[Start of Attachment]
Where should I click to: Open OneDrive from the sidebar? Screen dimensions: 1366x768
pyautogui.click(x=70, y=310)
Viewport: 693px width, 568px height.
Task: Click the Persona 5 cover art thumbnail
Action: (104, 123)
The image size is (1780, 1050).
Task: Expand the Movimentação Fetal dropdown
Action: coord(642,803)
[End of Attachment]
What to work on: Write out all records exactly, keeping every detail.

Solution for this problem:
Where should I click to: Open OneDrive from the sidebar? Screen dimensions: 1366x768
pyautogui.click(x=70, y=310)
Viewport: 693px width, 568px height.
Task: Click the Persona 5 cover art thumbnail
Action: (104, 123)
The image size is (1780, 1050).
Task: Expand the Movimentação Fetal dropdown
Action: coord(642,803)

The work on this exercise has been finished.